Rob Porter, the establishment Republican staff secretary who controlled the flow of paper to the Resolute Desk, left after his two ex-wives publicly accused him of abuse. Hope Hicks, the longtime Trump whisperer, resigned as communications director. National security adviser H.R. McMaster has held discussions about returning to the Pentagon. And son-in-law and senior adviser Jared Kushner has seen his influence curtailed because of his inability to gain a permanent security clearance and the departure of top aides earlier this year.

Officials familiar with Cohn's departure said his resignation was the culmination of his aggressive campaign to persuade Trump to abandon his proposed steel and aluminum tariffs, even after the president made his snap announcement last Thursday.

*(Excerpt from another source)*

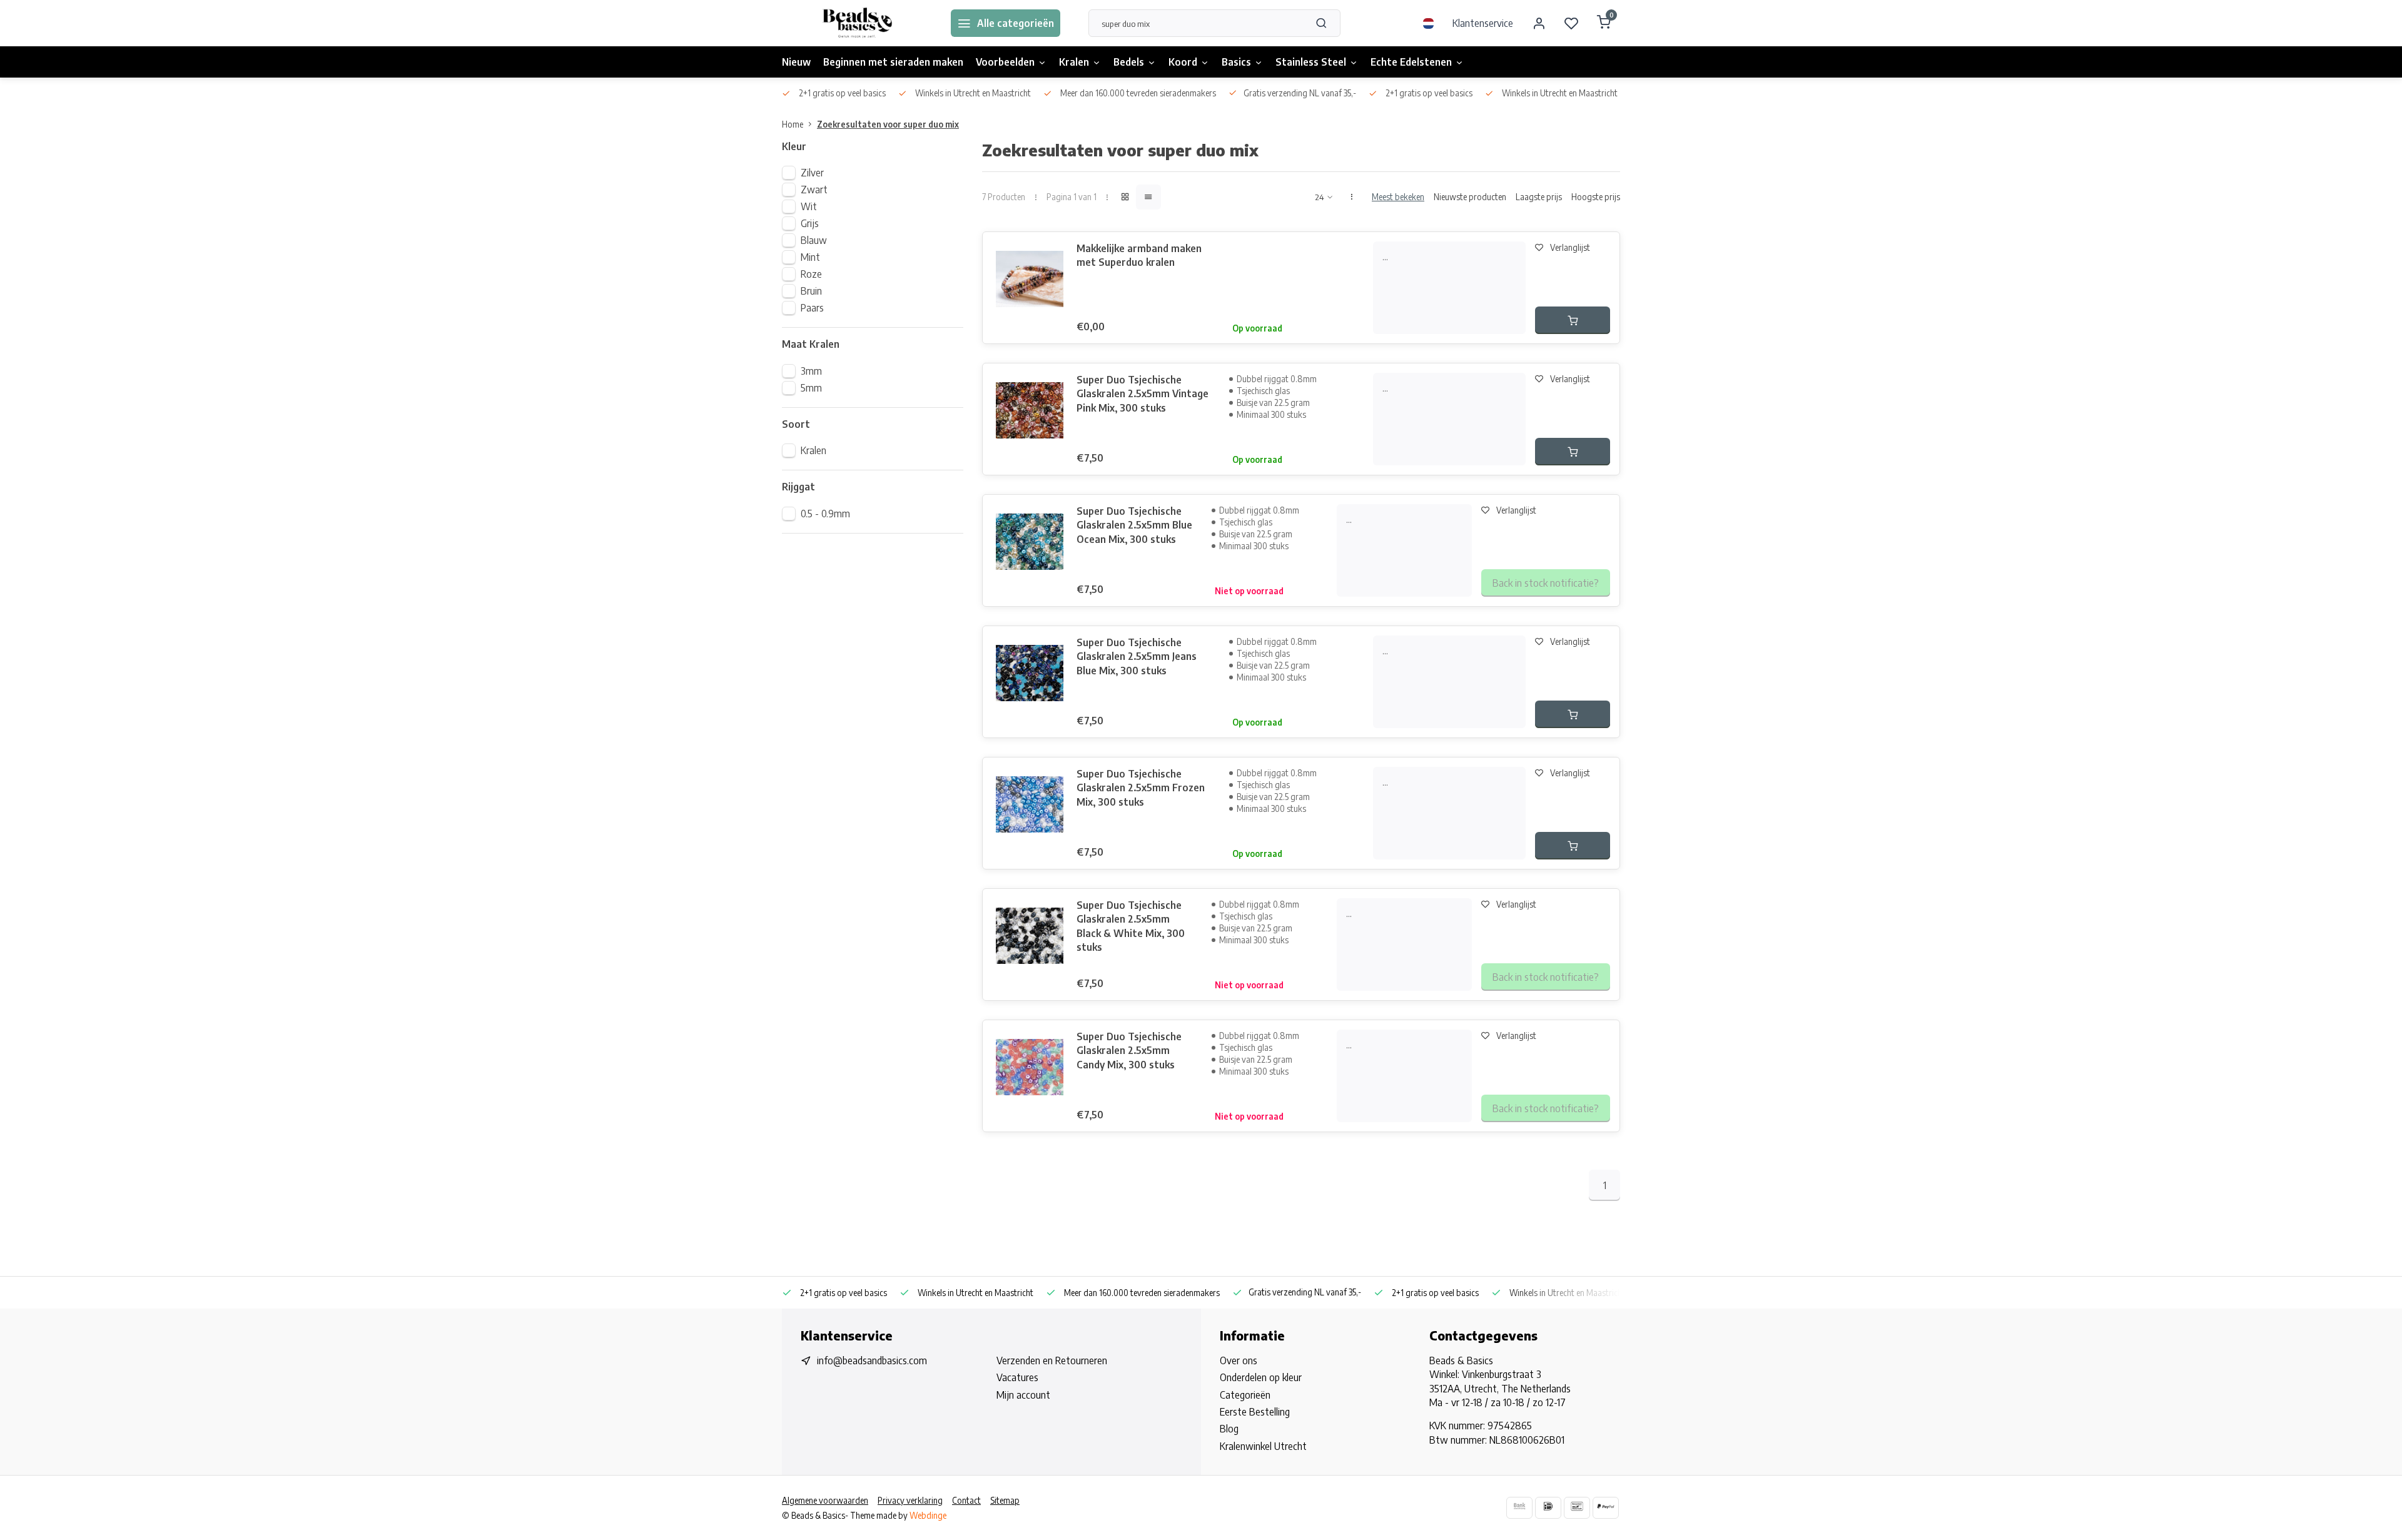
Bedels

Joined by McMaster, Cohn had argued repeatedly and passionately to Trump that the tariffs on imported metals would damage the relationship between the U.S. and its closest allies while threatening to erase some of the benefits of $1.5 trillion tax cut legislation the president signed into law late last year.

Cohn had organized a meeting at the White House later this week where he planned for the president to hear directly from executives of industries that consume the metals, such as automakers. The meeting was canceled after Cohn announced his resignation. The meeting will go forward, but with Vice President Mike Pence instead of Trump, according to a person familiar with the executives' communications.

The gulf between the president and Cohn was made plain in a dramatic trade policy meeting on Tuesday in the Oval Office.